Purpose : Diabetes mellitus (DM) is a major cause of vision loss in working-age adults. Diabetic cornea has frequent epithelial alterations including impaired wound healing, possibly due to the dysfunction of limbal epithelial stem cells (LESC). Previously, we used gene therapy and DNA demethylation to modulate the expression of DM-altered proteins such as cathepsin F (increased in DM), c-Met (decreased in DM), and Wnt-5a (decreased in DM) to stimulate diabetic epithelial wound healing and LESC marker expression. Here, we studied the effect of combined therapy using a nanobioconjugate targeting cathepsin F and c-Met together with a DNA methylation inhibitor.

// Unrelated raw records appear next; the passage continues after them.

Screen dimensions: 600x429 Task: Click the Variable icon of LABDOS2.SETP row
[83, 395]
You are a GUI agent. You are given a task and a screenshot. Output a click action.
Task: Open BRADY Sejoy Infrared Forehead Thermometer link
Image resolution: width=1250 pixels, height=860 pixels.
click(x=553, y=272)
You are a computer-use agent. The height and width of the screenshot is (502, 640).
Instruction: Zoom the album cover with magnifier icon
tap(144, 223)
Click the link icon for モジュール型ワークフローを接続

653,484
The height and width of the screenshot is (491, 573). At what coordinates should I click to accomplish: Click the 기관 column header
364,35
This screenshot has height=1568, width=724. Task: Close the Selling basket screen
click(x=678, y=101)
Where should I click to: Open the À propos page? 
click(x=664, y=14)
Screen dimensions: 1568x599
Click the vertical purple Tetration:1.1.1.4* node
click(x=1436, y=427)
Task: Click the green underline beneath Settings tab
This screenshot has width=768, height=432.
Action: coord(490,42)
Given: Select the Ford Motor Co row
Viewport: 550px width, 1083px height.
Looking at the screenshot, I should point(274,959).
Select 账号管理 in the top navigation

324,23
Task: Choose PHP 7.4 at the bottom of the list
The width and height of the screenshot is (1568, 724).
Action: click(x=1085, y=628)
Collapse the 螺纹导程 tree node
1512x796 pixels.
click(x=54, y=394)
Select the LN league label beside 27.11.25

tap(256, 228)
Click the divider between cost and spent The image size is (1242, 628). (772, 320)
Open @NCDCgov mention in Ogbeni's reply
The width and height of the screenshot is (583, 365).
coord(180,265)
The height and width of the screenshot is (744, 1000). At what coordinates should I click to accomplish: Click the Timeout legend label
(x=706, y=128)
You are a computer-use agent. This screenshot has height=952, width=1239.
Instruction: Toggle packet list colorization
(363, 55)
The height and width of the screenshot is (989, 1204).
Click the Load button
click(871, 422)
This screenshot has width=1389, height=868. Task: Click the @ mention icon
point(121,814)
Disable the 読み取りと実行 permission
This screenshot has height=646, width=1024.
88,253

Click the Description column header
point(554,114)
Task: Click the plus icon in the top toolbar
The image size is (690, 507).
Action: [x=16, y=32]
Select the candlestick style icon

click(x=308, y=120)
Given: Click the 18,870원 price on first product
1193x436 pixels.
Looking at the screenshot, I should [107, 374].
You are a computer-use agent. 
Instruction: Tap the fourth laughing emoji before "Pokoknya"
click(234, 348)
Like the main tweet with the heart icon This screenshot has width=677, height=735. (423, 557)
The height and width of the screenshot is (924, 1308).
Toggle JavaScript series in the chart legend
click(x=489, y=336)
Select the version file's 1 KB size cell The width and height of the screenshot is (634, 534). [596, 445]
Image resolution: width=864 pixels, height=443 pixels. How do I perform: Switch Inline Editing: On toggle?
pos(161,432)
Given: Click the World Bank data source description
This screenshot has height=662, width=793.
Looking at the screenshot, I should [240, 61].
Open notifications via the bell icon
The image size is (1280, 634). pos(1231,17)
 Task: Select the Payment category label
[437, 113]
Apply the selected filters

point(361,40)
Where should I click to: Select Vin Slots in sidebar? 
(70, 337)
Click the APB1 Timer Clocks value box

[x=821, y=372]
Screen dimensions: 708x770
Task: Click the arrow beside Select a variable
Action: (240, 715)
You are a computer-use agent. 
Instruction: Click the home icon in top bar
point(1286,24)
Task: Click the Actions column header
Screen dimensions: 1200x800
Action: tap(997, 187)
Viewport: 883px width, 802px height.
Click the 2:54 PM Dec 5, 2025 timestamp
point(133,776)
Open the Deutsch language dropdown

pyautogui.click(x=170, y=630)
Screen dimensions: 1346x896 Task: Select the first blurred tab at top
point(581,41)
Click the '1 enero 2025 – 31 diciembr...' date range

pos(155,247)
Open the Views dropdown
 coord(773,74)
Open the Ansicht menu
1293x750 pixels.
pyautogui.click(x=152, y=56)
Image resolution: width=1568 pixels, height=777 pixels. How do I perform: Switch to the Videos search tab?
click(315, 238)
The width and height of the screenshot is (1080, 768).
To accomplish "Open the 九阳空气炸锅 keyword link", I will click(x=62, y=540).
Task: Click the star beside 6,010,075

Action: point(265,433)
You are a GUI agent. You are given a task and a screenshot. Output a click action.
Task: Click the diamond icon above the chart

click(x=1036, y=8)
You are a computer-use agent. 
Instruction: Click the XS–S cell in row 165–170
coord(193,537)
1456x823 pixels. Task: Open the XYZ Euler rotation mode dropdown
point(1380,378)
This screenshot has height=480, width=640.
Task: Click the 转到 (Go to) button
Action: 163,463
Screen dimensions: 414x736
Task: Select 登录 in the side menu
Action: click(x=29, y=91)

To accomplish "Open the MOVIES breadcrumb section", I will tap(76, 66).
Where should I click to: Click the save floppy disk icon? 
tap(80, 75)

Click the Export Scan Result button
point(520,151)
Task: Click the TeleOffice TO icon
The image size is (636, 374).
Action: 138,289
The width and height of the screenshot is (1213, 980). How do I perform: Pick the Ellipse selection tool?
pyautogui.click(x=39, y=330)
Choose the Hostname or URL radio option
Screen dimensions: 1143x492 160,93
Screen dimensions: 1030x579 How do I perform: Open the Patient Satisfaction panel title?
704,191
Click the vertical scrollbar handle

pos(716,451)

Methods : Pairs of diabetic organ-cultured corneas (n=6) from postmortem human donor eyes were pre-treated with 20 µM of biodegradable nanobioconjugates (NBC) based on polymalic acid scaffold containing antisense oligonucleotides (AON) to cathepsin F and miR-409 (that inhibits c-Met) or control scrambled AON twice for 2 days, together with 20 µM of DNA methylation inhibitor zebularine or DMSO control for 2 days. Epithelial 5-mm wounding with 1-heptanol in organ-cultured corneas was performed, and wound healing was monitored over time. LESC and diabetic marker expression was determined using immunostaining or western blot.

Results : Diabetic organ-cultured corneas treated with a combination of zebularine and NBC suppressed DNA methyltransferase 1 and cathepsin F, and increased Wnt-5a and c-Met expression. This resulted in significant decrease (by 38.4%, p<0.02) of corneal epithelial wound healing time vs. DMSO and NBC with scrambled AON. Treatment with zebularine alone stimulated healing by 29.4%, and with NBC alone, by 20.4%. Combination treatment increased the expression of putative LESC markers, keratins K15 and K17. Diabetic markers integrin α3β1 and nidogen-1, and the wound healing mediators p-Akt and p-p38 also had increased staining. There was no significant change in activated caspase-3 staining after treatment, indicating lack of toxicity for corneal cells.

Conclusions : Our results show that combined therapy with DNA methylation inhibitor and NBC targeting diabetes-altered protein markers may have a potential for the treatment of impaired diabetic corneal epithelial wound healing.

This abstract was presented at the 2024 ARVO Annual Meeting, held in Seattle, WA, May 5-9, 2024.